El auge de la extrema derecha en el mundo occidental es una realidad instaurada desde hace años. Muchos países han sucumbido a los eslóganes fáciles que traen consigo discursos de odio.
El historiador Antonio Scurati ha estudiado a fondo la figura de Benito Mussolini, dictador de Italia entre 1922 y 1945. En los últimos años ha desarrollado una obra literaria centrada en su figura, M, cuyo último volumen acaba de ser publicado.
Por este motivo le han preguntado recientemente en una entrevista en El Mundo, donde preguntan a Antonio Scurati qué "enseñanza extrae tras tantos años dedicados a una labor tan intensa".

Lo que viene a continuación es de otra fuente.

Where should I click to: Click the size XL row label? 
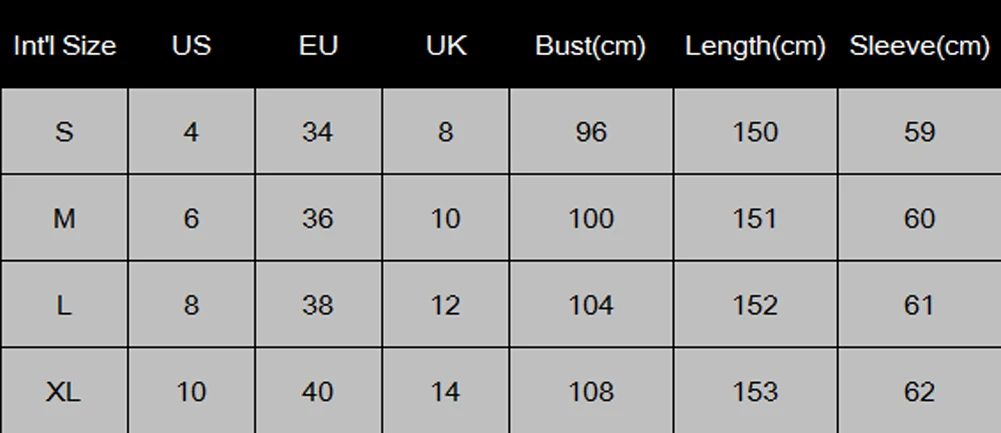click(x=64, y=391)
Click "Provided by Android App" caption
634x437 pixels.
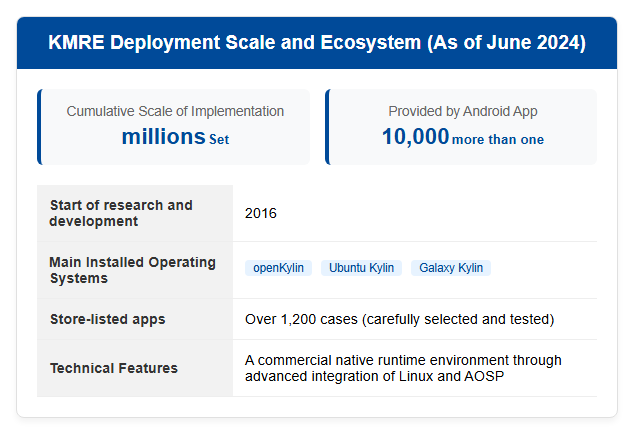(x=463, y=111)
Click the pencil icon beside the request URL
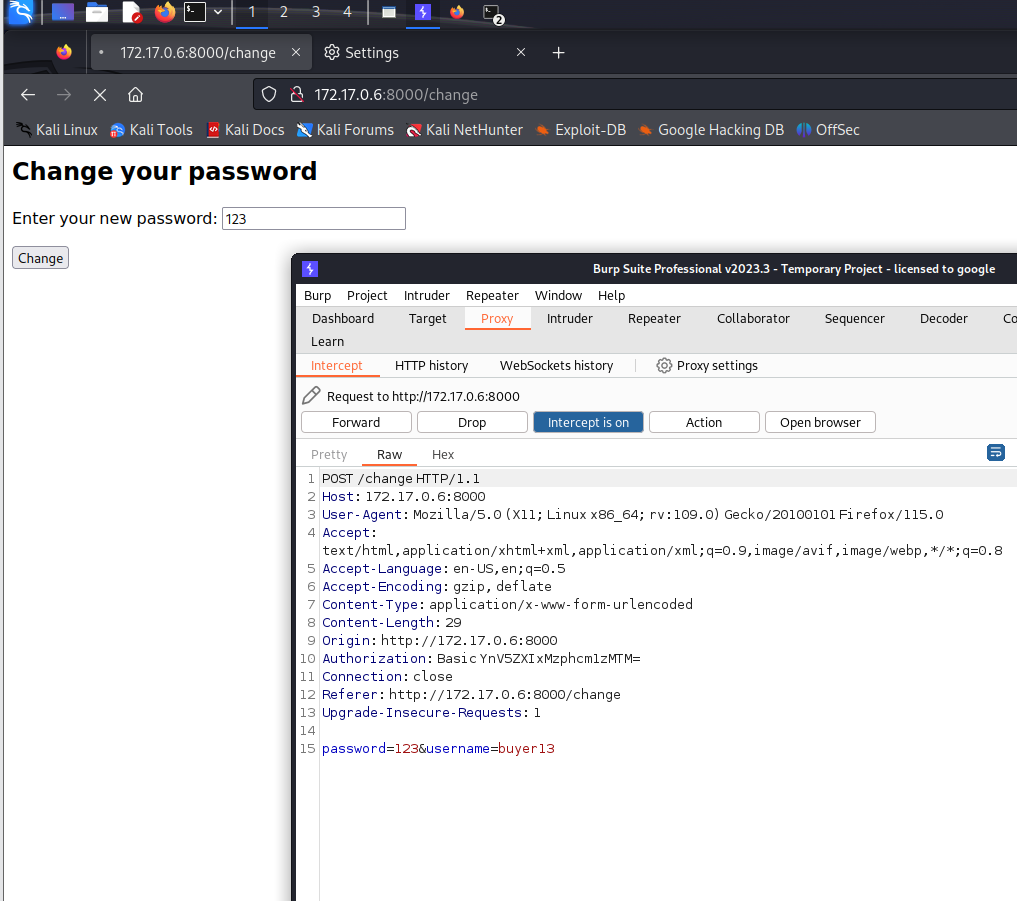 pos(312,396)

El historiador asegura haber comprendido "lo que el fascismo supuso exactamente". Al hilo de esto, deja una reflexión muy oportuna para los tiempos que corren en Europa y en el resto del mundo.

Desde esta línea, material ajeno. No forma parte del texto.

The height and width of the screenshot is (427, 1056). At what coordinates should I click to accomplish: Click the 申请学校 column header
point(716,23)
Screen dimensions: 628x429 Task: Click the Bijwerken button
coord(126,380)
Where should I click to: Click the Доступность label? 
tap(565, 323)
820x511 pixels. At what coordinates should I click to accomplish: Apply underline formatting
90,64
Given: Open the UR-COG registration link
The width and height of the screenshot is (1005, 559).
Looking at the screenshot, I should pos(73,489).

"La democracia no es algo inherente a la naturaleza, como el cielo sobre nuestra tierra, sino algo que ha de adquirirse siempre. La democracia es siempre una lucha por la democracia", afirma el italiano.
¿Quién fue Benito Mussolini?
Benito Mussolini fue un político y dictador italiano que desempeñó un papel decisivo en la historia del siglo XX. Comenzó su carrera política en el socialismo, pero pronto evolucionó hacia posiciones nacionalistas y autoritarias.

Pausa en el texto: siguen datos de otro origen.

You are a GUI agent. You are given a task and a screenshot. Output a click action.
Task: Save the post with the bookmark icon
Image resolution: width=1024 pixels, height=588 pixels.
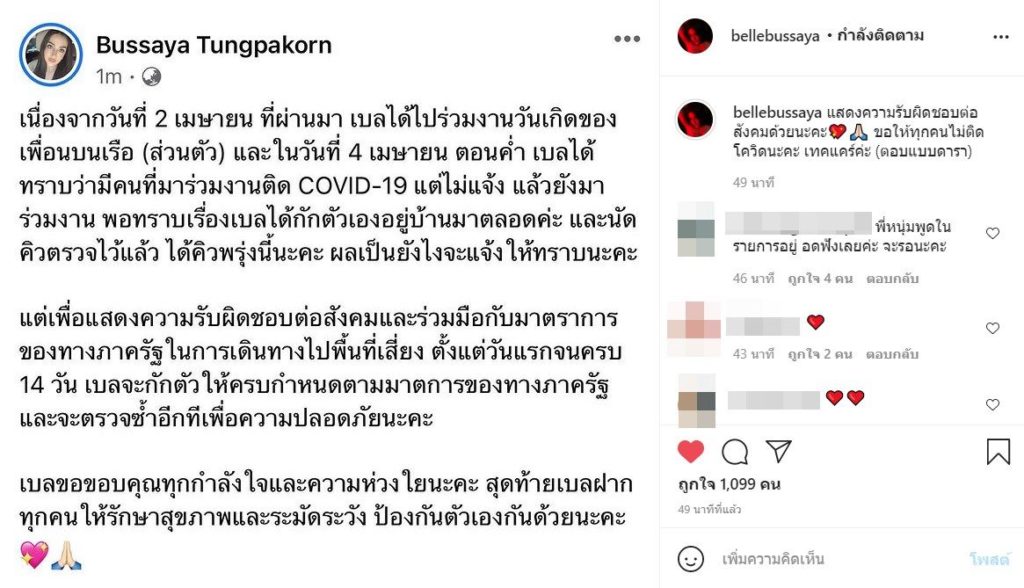click(998, 451)
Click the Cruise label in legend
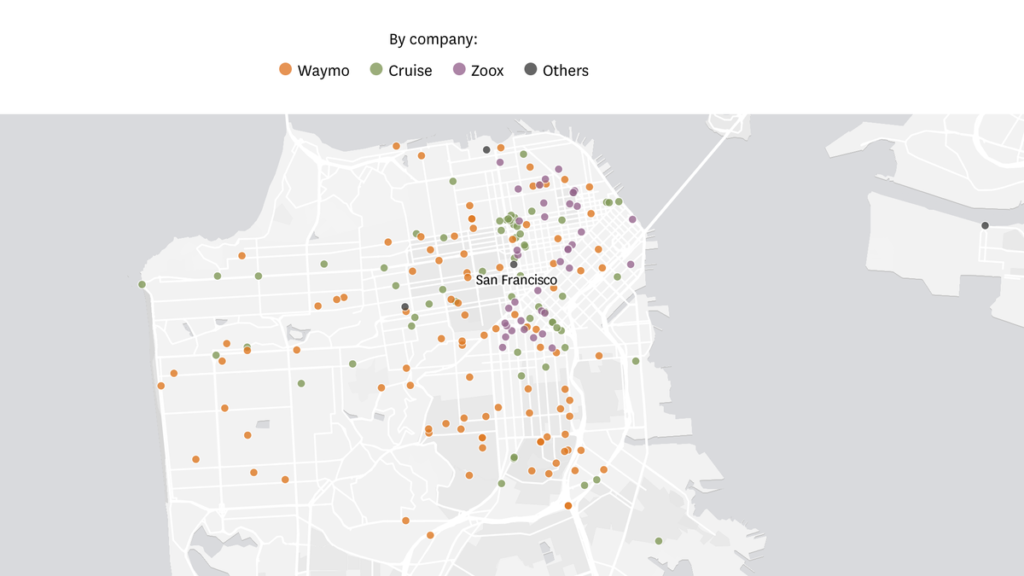 click(410, 71)
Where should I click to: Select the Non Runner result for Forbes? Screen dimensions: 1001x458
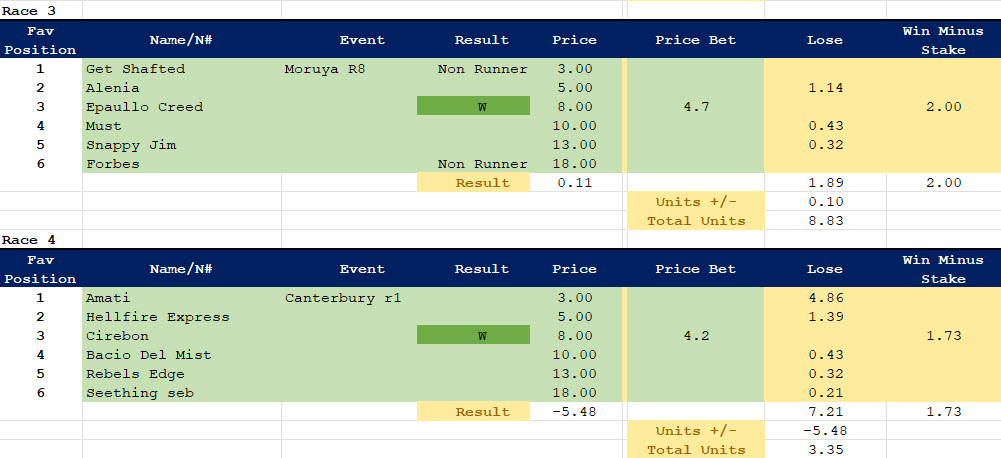(x=482, y=164)

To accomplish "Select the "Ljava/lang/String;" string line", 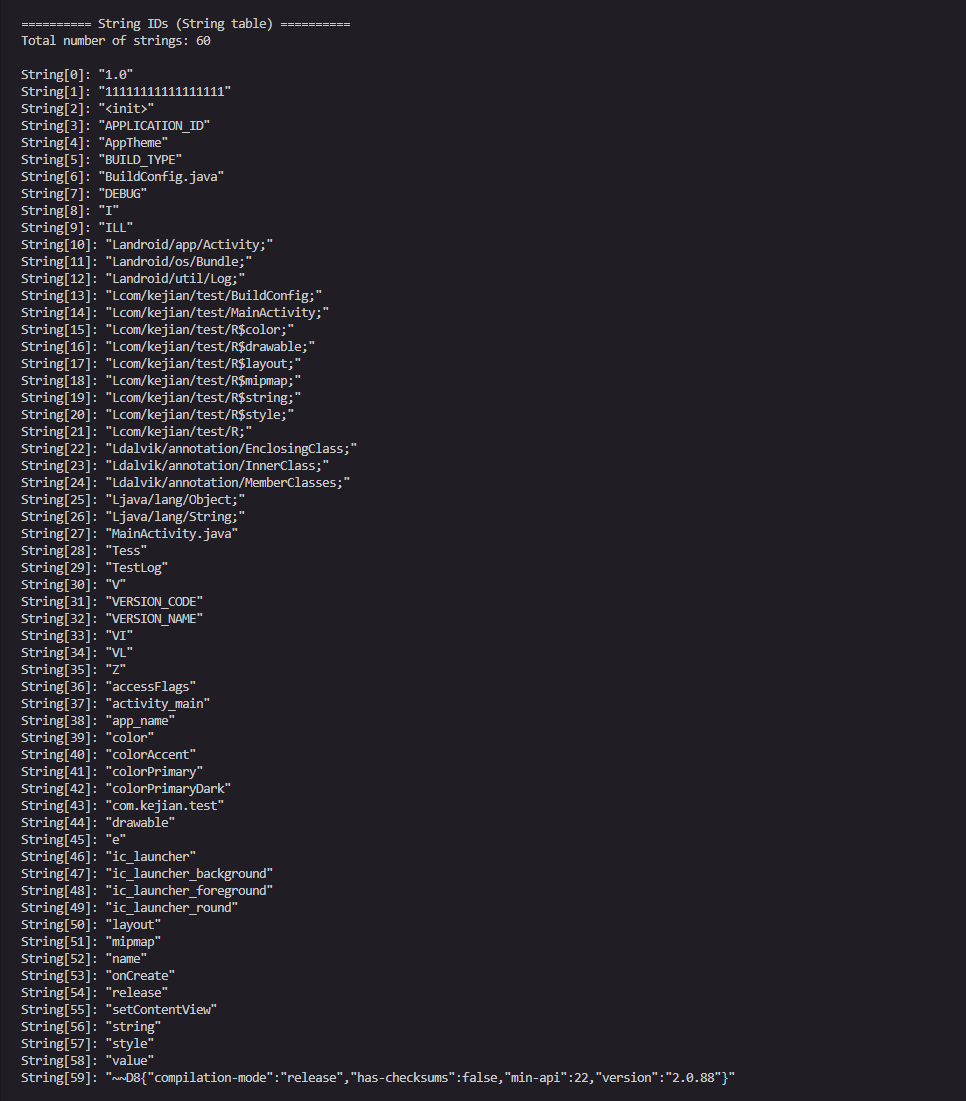I will coord(133,517).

Su figura está estrechamente ligada al ascenso del fascismo, ideología que marcó la vida política italiana durante más de dos décadas y que influiría en otros regímenes europeos. En octubre de 1922 protagonizó la llamada Marcha sobre Roma, una demostración de fuerza que presionó al rey Víctor Manuel III para nombrarlo primer ministro.
Una vez en el poder, Mussolini transformó progresivamente el sistema político italiano en una dictadura. Eliminó la oposición, censuró la prensa, limitó las libertades civiles y estableció un Estado totalitario basado en el culto al líder, conocido como “Il Duce”.
Su régimen promovía el nacionalismo extremo, la disciplina social y la expansión territorial, apoyándose en una intensa propaganda y en organizaciones paramilitares como las camisas negras.